Pas de cure d'amincissement pour le fichier de police STIC (Système de Traitement des Infractions Constatées). Le volume de données stocké dans le fichier a en effet subi une inflation constante depuis sa création (officielle) en 2001. Le STIC recense 5,5 millions de personnes mises en cause dans des enquêtes, 28,3 millions de victimes, et 36,4 millions de procédures. Les informations renfermées dans ce fichier ont été consultées par les services de police 20 millions de fois en 2008.

La Commission Nationale de l'Informatique et des Libertés (CNIL) n'aura pas attendu le tollé du fichier EDVIGE pour s'intéresser au STIC et à ses conditions d'utilisation, dont un premier rapport les qualifie d'imparfaites.

Décidemment très active, après un testing auprès de la RATP afin de contrôler les conditions de délivrance du passe Navigo anonyme, la CNIL a cette fois dépêché des agents afin de réaliser 19 contrôles sur le terrain entre juin et novembre 2008. Ces investigations ont été menées auprès de sept commissariats, quatre services régionaux de police judiciaire, trois préfectures, quatre tribunaux de grande instance, et une direction régionale des renseignements généraux.

Seulement 120 contrôles à posteriori des consultations

Enfin 34 tribunaux de grande instance (représentant 50% de l'activité pénale) ont reçu un questionnaire.

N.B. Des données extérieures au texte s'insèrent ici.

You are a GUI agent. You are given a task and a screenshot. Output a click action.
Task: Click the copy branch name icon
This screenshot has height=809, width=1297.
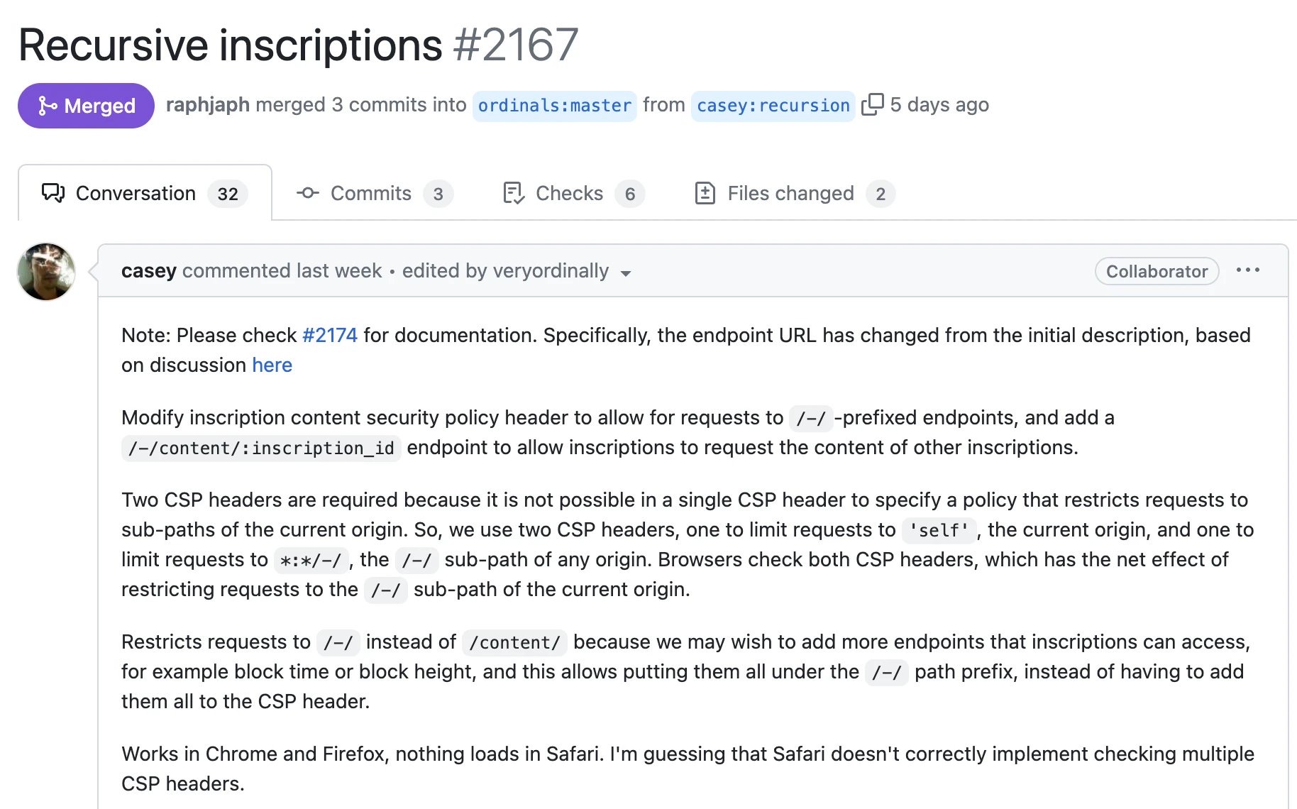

La première conclusion de l'enquête de la CNIL est que les fiches des personnes mises en cause et enregistrées dans le STIC ne sont à jour que pour 17% d'entre elles. Cela tiendrait à la quasi inexistence d'une procédure suivie de transmission des suites judiciaires des affaires. On apprend ainsi qu'en 2007, seulement 21,5% des classements sans suite ont été enregistrés dans le STIC (0,47% pour les non-lieux, 6,88% pour les acquittements).

Mais les procureurs de la république ne seraient pas les seuls à négliger la procédure de mise à jour du fichier. La CNIL constate en effet, dans certains cas, la non prise en compte par le ministère de l'intérieur des demandes d'effacement qui lui sont adressées. Or cela impacte aussi directement la durée de conservation des données dans le STIC. Une personne ayant fait l'objet d'une relaxe pourra continuer à être fiché malgré les conclusions de la justice. 

Ces erreurs d'enregistrement du STIC peuvent pourtant ne pas être neutres. En effet, le fichier est également consulté dans les procédures de recrutement de certains secteurs comme la sécurité et le transport aérien. Et si le fichage des mineurs ou la qualification des personnes (comme l'orientation sexuelle) ont fait débat pour EDVIGE, ces critères sont néanmoins pris en compte dans le STIC.

Certains services de police judiciaire inscrivent ainsi parfois les mineurs de moins de 10 ans. De plus la CNIL a relevé l'usage de certaines qualifications, bien que peu utilisées, comme autiste, homosexuel, travesti ou alcoolique. Ces données sensibles sont toutefois amenées à disparaître. Quinze critères devraient remplacer prochainement ces qualifications.

La Commission appelle également à la mise en place de meilleures procédures de contrôles afin d'assurer la traçabilité des consultations. Si celles-ci peuvent bien être tracées pendant trois ans, aucun système d'alerte en temps réel permettant d'identifier des utilisations anormales du STIC n'existe. Malgré les 20 millions de consultations recensées en 2008, seuls 120 contrôles à posteriori ont été réalisés sur la même période. Ce point devrait faire l'objet d'une proposition l'occasion de la réunion plénière de la CNIL du 20 janvier.